SUPPLIED PASSAGE -
------------
I read the links a few times. I feel like I'm getting a bit lost connecting
them to the instruction latency issue being considered. Maybe that's not
even the point anymore, I'm not focused.
What I'm sure is that between errata, language barriers and maybe some slip
error the documentation around is fairly inconsistent.

*When the linearized work size is < native wavefront size the hardware is
The ALU still dispatches at full rate but the some elements of a SIMD will
be masked out. In the profiler this produces high VALUBusy% but low
VALUUtilization% (how many elements of a SIMD are valid). This matches my
experience and the picture with the grayed mask. Size 32 ->
VALUUtilization% <= 50%, Size 8 -> VALUUtilization <= 12.5%, but VALUBusy%
can still be 100%.

*It is necessary to provide at least 1 Wavefront each SIMD.*
In my experience even in this case the performance is very low but I cannot
tell whatever this is related to ALU operation itself or something else
ticking inefficiently. The benefit going to occupancy 1/10 to 2/10 is
usually immense but that could well be due to memory latency hiding alone.

*It seems some instructions even have variable clock count.*
Taking from codeXL disassembly of SecondSmix1, S_CBRANCH_EXECNZ (there are
6) is reported as taking 4/16 clocks (depending if coherent or not).
V_CMP_GT_U64 (1!) takes 32 clocks.
The rest are only SALU ops such as S_AND_SAVEEXEC_B64 (8), S_ANDN2_B64
(13?), S_MOV_B64 (33), S_AND_B64 (6). They all take 4 clocks. This is from
~2400 ops. *Where did the 64-bit ops go?* I'm surprised as well.
------------
PROVIDED DATA -
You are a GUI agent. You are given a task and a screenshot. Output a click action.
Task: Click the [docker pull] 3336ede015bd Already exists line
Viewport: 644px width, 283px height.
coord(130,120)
------------
Resume the forum post on GPU instruction latency and wavefront utilization from where it stops.

Your observation about LDS layout is accurate and matches my understanding.

I made an error in quoting the message from himanshu.
Emphasis was made on the 3 quarters of a wavefront being used to hide
instruction latency but I agree that he doesn't make much sense as it seems
to contradict the grayed image (as well as my understanding). In my mind I
probably "auto-corrected" CU to "SIMD unit". This would *make sense*. The
chip-level dispatcher puts wavefronts to CUs and the CUs distribute them to
the SIMD lanes as they become available. The SIMD is 16 uint wide so it
needs 4 clocks to process 64 WIs in packed registers (similarly to some
CPUs). Then if the ALU is 4-stage pipeline we have basically 0 latency.
While the CU-level dispatcher waits for those 4 clocks, it dispatches to
the other SIMD lanes.
That's probably the "4 stages pipeline" realhet writes as:

stage0,         stage1,         stage2,         stage3
instr0[ 0..15], idle,           idle,           idle
instr0[16..31], instr0[ 0..15], idle,           idle
instr0[32..47], instr0[16..31], instr0[ 0..15], idle
instr0[48..63], instr0[32..47], instr0[16..31], instr0[ 0..15]
And here we are at 4 cycle latency: the workitems[0..15] of Instr0 is
completed, the ALU can continue with the first quarter of the next
instr1[0..15], instr0[48..63], instr0[32..47], instr0[16..31]

Yes, we need 64 WIs to fill a SIMD and 256 WIs to fill a CU (4 clocks!).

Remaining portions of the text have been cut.